Domingo 16º TO A 2ª Lect. (23.07.2017): El Espíritu no impone, sólo invita y sugiere

17.07.17 | 11:44. Archivado en 2ª Lect.

Introducción:El Espíritu intercede por nosotros con gemidos inefables” (Rm 8, 26-27)
Debilidad de nuestra vida interior
Al creer en Jesús, recibimos su Espíritu que “nos capacita para hacernos hijos de Dios” (Jn 1, 12s), pone en el corazón y en los labios el sentimiento y la expresión de “Padre-Madre” querido(a), nos induce a pedir a Dios lo que nos conviene, hace oír sus “gemidos sin palabras” de bien y verdad. Pablo subraya la “debilidad” de nuestra vida interior, entre otras cosas, “porque no sabemos pedir lo que nos conviene”. En nosotros hay impulsos (alientos, espíritus...) variados, contrarios a veces a nuestro propio bien. Aquí tiene un papel fundamental la oración cristiana. Jesús la recomienda sobre todo en momentos difíciles: “velad y orad para no caer en tentación...” (Mc 14, 38). Y Pablo: “orad sin cesar... no apaguéis el Espíritu” (1Tes 5, 17-19). La mente humana (inteligencia, libertad, deseos y pulsiones...) está sujeta a muchos límites (interiores y exteriores) y está siendo zarandeada por varios “impulsos o espíritus”. No todos son edificantes, constructivos, de nuestra felicidad. Por eso hay que distinguir y elegir los verdaderamente buenos en todos los sentidos.

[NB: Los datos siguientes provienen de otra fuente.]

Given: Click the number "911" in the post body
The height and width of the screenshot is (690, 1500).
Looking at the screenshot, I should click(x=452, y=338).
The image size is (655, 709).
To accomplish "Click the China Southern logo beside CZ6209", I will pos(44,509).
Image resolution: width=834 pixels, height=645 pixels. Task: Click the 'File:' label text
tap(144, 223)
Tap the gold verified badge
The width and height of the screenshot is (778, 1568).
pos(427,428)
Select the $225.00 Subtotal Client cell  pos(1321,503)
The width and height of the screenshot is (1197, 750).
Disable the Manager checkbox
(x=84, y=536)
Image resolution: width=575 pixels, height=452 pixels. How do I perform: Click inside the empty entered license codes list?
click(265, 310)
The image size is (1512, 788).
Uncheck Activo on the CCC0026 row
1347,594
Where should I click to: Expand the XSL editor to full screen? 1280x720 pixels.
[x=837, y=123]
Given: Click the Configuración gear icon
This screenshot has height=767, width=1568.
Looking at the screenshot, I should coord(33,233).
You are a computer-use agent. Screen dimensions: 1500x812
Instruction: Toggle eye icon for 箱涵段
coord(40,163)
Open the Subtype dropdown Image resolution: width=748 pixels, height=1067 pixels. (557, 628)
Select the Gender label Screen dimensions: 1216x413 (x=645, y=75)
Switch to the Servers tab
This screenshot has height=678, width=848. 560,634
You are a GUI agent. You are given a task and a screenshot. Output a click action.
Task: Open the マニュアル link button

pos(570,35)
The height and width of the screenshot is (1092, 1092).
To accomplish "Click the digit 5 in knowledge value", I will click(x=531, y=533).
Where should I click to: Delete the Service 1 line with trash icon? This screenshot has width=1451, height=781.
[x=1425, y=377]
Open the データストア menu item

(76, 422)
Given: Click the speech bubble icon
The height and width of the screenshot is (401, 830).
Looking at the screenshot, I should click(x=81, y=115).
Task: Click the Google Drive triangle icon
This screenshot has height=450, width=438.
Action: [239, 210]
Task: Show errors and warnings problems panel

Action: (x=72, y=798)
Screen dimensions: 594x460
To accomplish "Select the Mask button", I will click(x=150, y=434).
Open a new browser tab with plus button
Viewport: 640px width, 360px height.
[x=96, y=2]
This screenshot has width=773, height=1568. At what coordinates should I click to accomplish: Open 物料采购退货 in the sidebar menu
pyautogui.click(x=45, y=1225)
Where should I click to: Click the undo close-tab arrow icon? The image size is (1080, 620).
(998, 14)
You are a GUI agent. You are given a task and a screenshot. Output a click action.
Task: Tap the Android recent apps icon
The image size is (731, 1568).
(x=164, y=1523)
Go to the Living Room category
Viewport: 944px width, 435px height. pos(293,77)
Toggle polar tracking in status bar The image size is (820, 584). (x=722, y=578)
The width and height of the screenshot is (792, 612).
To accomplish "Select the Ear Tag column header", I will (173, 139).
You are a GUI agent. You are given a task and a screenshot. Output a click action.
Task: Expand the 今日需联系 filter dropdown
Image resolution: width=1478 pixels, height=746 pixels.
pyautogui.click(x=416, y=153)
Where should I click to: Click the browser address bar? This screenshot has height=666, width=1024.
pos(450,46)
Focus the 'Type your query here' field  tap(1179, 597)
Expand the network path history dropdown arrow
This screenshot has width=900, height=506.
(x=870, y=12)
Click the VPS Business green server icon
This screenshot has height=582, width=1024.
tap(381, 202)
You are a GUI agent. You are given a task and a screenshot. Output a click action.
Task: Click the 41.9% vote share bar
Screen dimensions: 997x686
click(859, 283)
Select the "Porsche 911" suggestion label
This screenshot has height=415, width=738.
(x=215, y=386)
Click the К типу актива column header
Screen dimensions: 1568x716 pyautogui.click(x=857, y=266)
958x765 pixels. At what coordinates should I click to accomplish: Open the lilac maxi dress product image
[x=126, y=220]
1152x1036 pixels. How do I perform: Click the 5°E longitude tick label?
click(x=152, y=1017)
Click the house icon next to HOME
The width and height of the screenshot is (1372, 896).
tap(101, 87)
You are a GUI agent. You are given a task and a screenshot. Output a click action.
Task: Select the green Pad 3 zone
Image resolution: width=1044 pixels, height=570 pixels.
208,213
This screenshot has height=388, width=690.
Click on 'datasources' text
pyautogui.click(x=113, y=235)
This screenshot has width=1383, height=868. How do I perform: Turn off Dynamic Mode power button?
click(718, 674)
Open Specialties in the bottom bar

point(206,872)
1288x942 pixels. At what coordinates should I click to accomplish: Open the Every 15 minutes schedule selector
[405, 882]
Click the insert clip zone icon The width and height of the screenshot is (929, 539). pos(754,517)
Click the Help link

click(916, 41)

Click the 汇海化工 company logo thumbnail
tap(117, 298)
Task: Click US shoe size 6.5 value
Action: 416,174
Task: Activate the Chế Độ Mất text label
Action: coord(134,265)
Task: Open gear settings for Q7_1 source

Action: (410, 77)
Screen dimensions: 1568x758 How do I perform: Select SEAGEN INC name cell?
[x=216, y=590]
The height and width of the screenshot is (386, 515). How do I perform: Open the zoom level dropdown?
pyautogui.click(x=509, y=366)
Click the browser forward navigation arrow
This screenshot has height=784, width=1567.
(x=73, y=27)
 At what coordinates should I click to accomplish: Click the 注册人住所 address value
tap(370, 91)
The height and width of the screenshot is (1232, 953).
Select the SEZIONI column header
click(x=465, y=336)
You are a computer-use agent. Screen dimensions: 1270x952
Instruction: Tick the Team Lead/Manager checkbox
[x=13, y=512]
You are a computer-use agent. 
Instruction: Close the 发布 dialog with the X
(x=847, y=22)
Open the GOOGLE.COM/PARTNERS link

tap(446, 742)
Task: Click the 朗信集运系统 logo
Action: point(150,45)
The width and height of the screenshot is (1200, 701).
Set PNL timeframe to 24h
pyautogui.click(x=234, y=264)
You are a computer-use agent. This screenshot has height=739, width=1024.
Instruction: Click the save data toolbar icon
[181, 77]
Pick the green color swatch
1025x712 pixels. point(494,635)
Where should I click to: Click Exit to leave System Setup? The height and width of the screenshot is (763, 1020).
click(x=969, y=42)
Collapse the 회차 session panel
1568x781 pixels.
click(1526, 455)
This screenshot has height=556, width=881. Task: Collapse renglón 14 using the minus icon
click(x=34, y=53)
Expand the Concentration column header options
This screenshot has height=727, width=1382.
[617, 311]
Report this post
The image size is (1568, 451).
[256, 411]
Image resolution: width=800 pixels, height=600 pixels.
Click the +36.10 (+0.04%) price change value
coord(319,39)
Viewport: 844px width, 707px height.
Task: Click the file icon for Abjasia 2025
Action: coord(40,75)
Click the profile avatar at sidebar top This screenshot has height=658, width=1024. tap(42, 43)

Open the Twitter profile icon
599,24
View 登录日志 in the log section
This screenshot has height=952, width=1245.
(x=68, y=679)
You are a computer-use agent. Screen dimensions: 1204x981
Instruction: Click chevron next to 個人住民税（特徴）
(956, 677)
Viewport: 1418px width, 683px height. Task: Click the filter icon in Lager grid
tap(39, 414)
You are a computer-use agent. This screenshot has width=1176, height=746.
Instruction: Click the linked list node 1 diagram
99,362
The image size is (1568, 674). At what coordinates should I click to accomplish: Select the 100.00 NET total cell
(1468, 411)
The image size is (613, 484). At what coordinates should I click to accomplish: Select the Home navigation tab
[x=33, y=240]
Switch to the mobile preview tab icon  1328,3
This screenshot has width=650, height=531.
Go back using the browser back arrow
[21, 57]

En la oración escuchamos los gemidos del Espíritu
En la oración pretendemos contactar nuestra vida con el misterio de Dios. No todo en la oración es fruto de nuestra imaginación: “el Espíritu mismo intercede por nosotros con gemidos inefables”. “Gemidos” (“stenagmois”, sustantivo del verbo “steno”: estar estrecho, agobiado, estrujado) son los lamentos, quejas, que los humanos producimos en situaciones agobiantes. Como el “gemido de la humanidad” (Rm 8, 22) o aquello de “he observado la aflicción de mi pueblo..., y he oído el clamor de él debido a sus opresores, pues conozco sus padecimientos” (Ex 3,7). Hechos de los Apóstoles (He 7, 34) cita una historia del Éxodo como una de las diversas llamadas del Espíritu divino. A los judíos de la época les dice Esteban, “sois rebeldes, infieles de corazón y reacios de oído. Vosotros siempre resistís al Espíritu Santo: os portáis igual que vuestros padres” (He 7, 51).